Vietnam is stepping up investigations into companies that may be avoiding taxes by allocating profits to units in other countries, officials in the two biggest cities said.

Hanoi and Ho Chi Minh City are expanding test programs to audit businesses

The capital Hanoi and the financial hub of Ho Chi Minh City are expanding test programs to audit businesses that have transactions with related parties, according to Nguyen Van Mo, a deputy head of the tax department in Hanoi, and Le Thi Thu Huong, deputy head of the Ho Chi Minh City tax authority.

Tackling potential tax avoidance from the practice known as transfer pricing “would be a good source of revenues for the state budget,” Huong said. “China has enforced transfer pricing quite stringently and got a lot of tax money.” Vietnam tightened rules in April after noting that many foreign investors had reported losses on their operations despite expanding them.
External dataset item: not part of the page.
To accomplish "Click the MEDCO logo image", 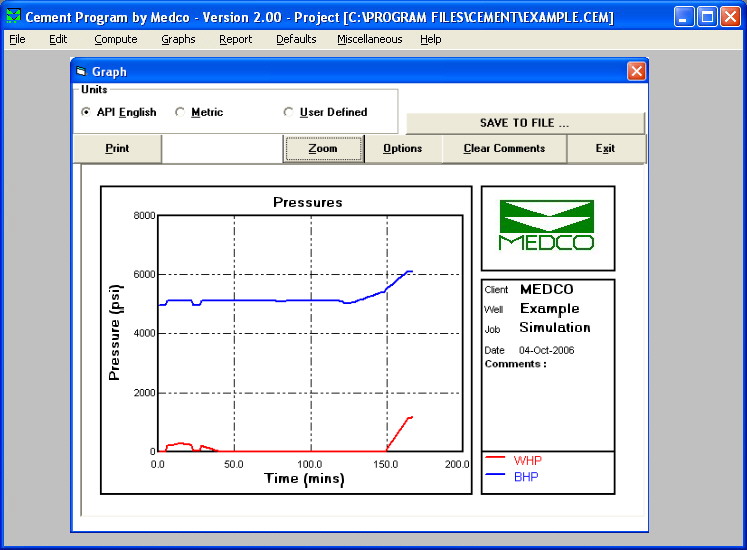I will [x=547, y=226].
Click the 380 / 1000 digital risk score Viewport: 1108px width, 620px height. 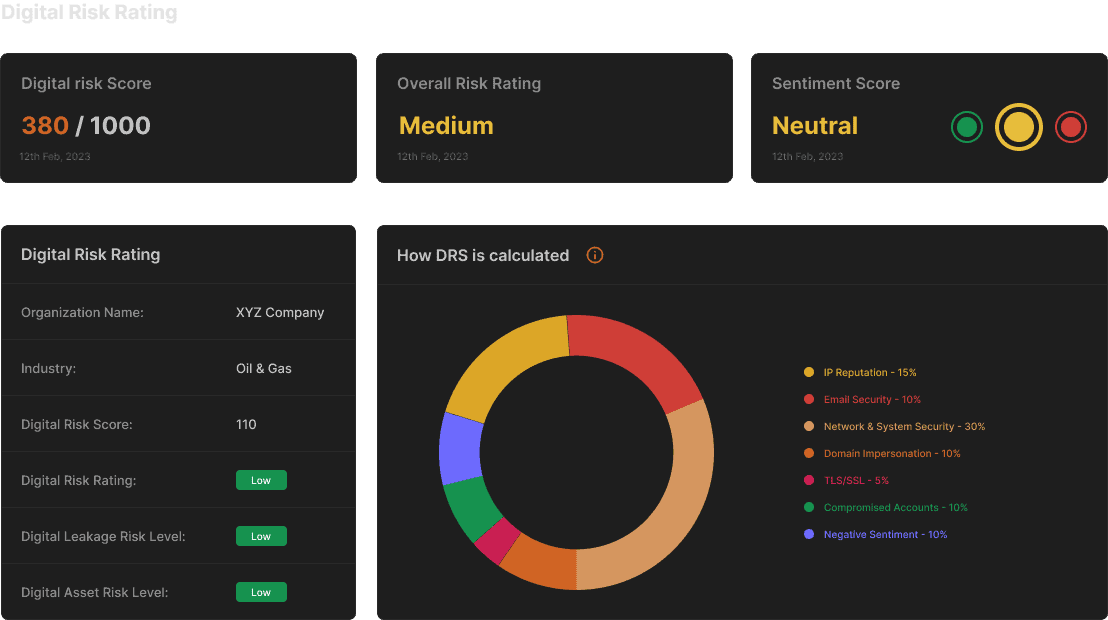click(86, 126)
“The tax authority is looking for new sources of revenues to pay for last year’s stimulus package,” said Fred Burke, Ho Chi Minh City-based managing partner of Baker & McKenzie (Vietnam) Ltd. The new drive is partly “because they think companies are jigging their accounts to make it look like they’re losing money in Vietnam.”

The new investigations are to establish if there have been any violations of Vietnam’s rules on transfer pricing, Mo of the Hanoi tax department said. The authority will meet companies this month to ensure they are correctly submitting information about transactions with related parties, he said.

Triple Penalty

About 40 percent of the companies in Ho Chi Minh City, most of which are foreign-invested firms, have reported losses for many consecutive years, Tuoi Tre newspaper reported in its online version on Sept. 8, citing Nguyen Trong Hanh, a deputy head at the city’s tax department.

The new regulation requires businesses to file a list of their related transactions along with their corporate tax returns. Companies face a penalty of up to three times any underpaid tax they are found to have evaded, according to Ronald Parks, a Ho Chi Minh City-based tax partner at Grant Thornton (Vietnam) Ltd.

Vietnam wants to send a message that its tax laws should be taken seriously, Burke of Baker & McKenzie said.

“Like a lot of other countries, they need to keep their budget revenue to pay for their stimulus package from last year,” he said.

Vietnam last year offered about 17 trillion dong ($872 million) in subsidies to bolster lending to businesses. Fitch Ratings said in July it expects the budget deficit to “remain high” at 7.6 percent of gross domestic product this year, after widening to 8.7 percent of GDP, when it downgraded Vietnam’s debt rating by one level to B+ from BB-.